Les enseignements tirées de la consultation

La consul­ta­tion a permis de tirer un grand nombre d’en­sei­gne­ments et de jauger la qualité de la rela­tion entre les cour­siers et Uber Eats.

Des enseignements généraux

80 % des cour­siers qui ont par­ti­ci­pé à la consul­ta­tion aiment la liberté et l’au­to­no­mie ainsi que la liberté de tra­vailler où et quand ils le sou­haitent. Cette liberté d’ho­raire et de lieu est ce qu’on appelle le « Free shift ».

Pour­tant, cela fait appa­raître un para­doxe car pour la majo­ri­té des cour­siers, l’atout prin­ci­pal d’Uber Eats réside dans le fait de pouvoir tra­vailler direc­te­ment sans sélec­tion ni dis­cri­mi­na­tion. Mais, cer­tains cour­siers expriment des inquié­tudes sur leur per­cep­tion du nombre de cour­siers uti­li­sant l’application.

Sur notre groupe Face­book, ainsi que dans les nom­breuses remon­tés de cour­sier, le temps d’at­tente au res­tau­rant ou chez le client est souvent pro­blé­ma­tique et pré­oc­cu­pant. C’est une chose qui se confirme dans la consul­ta­tion puisque 56 % des cour­siers estiment que c’est la pre­mière dif­fi­cul­té. Ensuite, vient le chiffre d’af­faires avec 53 %.

Les cour­siers sou­haitent être plus accom­pa­gné pour gérer leur micro-entre­prise ainsi qu’ob­te­nir plus de pro­tec­tions et de droits.

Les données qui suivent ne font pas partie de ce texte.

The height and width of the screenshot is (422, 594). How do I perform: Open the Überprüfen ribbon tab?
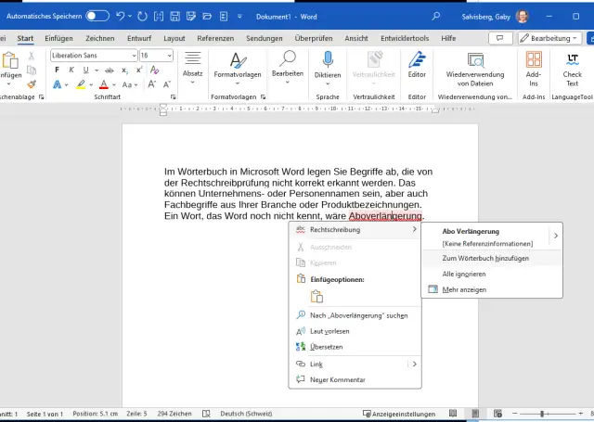point(314,38)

Capture d'écran de la consultation menée par Uber Eats
Capture d'écran de la consultation menée par Uber Eats

Une meilleure qualité de service souhaitée

Les cour­siers sont aussi atten­tifs à l’image de leur acti­vi­té. Ainsi, 73 % des cour­siers jugent utiles l’ins­tau­ra­tion de pro­cé­dures per­met­tant d’a­mé­lio­rer la qualité de service et une majo­ri­té estiment que les pro­cé­dures de lutte contre la fraude sont utiles.

De plus, lors des tables rondes, il a été demandé à ce que les res­tau­ra­teur et les clients soient plus sen­si­bi­li­sés aux contraintes et aux enjeux décou­lants de la livrai­son. D’une part, dans le but de réduire les temps d’at­tente au res­tau­rant. D’autre part pour que le client soit plus compréhensif.

Le chiffre d’affaires

Un cour­sier sur deux consi­dère que ses revenus sont égaux ou plus élevés com­pa­rés à ses attentes. Néan­moins, 3 pro­blé­ma­tiques sont régu­liè­re­ment res­sor­ties lors des tables rondes :

  1. Des dif­fi­cul­tés pour gérer la grande varia­bi­li­té du chiffre d’affaires.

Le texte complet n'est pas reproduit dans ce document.